- [Work instruction]
Copy all of the data that follows without altering a word.

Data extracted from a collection
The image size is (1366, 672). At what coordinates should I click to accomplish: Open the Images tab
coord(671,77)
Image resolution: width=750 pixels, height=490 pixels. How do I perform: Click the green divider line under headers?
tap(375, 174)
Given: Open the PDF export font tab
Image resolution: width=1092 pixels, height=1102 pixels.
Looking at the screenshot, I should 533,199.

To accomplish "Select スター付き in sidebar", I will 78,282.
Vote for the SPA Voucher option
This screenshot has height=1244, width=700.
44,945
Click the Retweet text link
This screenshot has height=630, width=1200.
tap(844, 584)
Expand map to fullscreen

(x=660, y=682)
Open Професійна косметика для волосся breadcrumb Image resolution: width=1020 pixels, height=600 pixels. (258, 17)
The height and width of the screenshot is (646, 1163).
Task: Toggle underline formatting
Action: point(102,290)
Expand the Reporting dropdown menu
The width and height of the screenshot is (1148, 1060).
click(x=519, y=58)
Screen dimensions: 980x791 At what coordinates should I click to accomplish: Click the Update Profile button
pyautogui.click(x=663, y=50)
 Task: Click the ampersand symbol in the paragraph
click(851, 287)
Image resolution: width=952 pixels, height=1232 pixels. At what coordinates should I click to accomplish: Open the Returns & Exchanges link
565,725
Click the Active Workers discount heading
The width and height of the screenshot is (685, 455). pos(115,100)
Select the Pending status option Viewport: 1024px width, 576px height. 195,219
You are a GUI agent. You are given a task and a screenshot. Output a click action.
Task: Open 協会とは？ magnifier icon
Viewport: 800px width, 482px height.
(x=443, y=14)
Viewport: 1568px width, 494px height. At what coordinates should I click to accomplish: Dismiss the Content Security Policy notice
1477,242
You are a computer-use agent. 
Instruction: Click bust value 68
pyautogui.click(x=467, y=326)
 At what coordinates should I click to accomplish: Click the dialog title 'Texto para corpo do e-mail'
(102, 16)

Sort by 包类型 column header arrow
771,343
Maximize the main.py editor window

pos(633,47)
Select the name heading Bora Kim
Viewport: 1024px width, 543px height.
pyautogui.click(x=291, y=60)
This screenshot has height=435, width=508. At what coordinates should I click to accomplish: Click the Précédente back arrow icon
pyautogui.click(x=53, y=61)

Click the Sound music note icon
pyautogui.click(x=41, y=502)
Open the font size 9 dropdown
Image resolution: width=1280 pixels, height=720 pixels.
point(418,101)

- [Response]
The image size is (1366, 672). At what coordinates should I click to accomplish: Open the Images tab
coord(671,77)
Image resolution: width=750 pixels, height=490 pixels. How do I perform: Click the green divider line under headers?
tap(375, 174)
Given: Open the PDF export font tab
Image resolution: width=1092 pixels, height=1102 pixels.
Looking at the screenshot, I should 533,199.

To accomplish "Select スター付き in sidebar", I will 78,282.
Vote for the SPA Voucher option
This screenshot has height=1244, width=700.
44,945
Click the Retweet text link
This screenshot has height=630, width=1200.
tap(844, 584)
Expand map to fullscreen

(x=660, y=682)
Open Професійна косметика для волосся breadcrumb Image resolution: width=1020 pixels, height=600 pixels. (258, 17)
The height and width of the screenshot is (646, 1163).
Task: Toggle underline formatting
Action: point(102,290)
Expand the Reporting dropdown menu
The width and height of the screenshot is (1148, 1060).
click(x=519, y=58)
Screen dimensions: 980x791 At what coordinates should I click to accomplish: Click the Update Profile button
pyautogui.click(x=663, y=50)
 Task: Click the ampersand symbol in the paragraph
click(851, 287)
Image resolution: width=952 pixels, height=1232 pixels. At what coordinates should I click to accomplish: Open the Returns & Exchanges link
565,725
Click the Active Workers discount heading
The width and height of the screenshot is (685, 455). pos(115,100)
Select the Pending status option Viewport: 1024px width, 576px height. 195,219
You are a GUI agent. You are given a task and a screenshot. Output a click action.
Task: Open 協会とは？ magnifier icon
Viewport: 800px width, 482px height.
(x=443, y=14)
Viewport: 1568px width, 494px height. At what coordinates should I click to accomplish: Dismiss the Content Security Policy notice
1477,242
You are a computer-use agent. 
Instruction: Click bust value 68
pyautogui.click(x=467, y=326)
 At what coordinates should I click to accomplish: Click the dialog title 'Texto para corpo do e-mail'
(102, 16)

Sort by 包类型 column header arrow
771,343
Maximize the main.py editor window

pos(633,47)
Select the name heading Bora Kim
Viewport: 1024px width, 543px height.
pyautogui.click(x=291, y=60)
This screenshot has height=435, width=508. At what coordinates should I click to accomplish: Click the Précédente back arrow icon
pyautogui.click(x=53, y=61)

Click the Sound music note icon
pyautogui.click(x=41, y=502)
Open the font size 9 dropdown
Image resolution: width=1280 pixels, height=720 pixels.
point(418,101)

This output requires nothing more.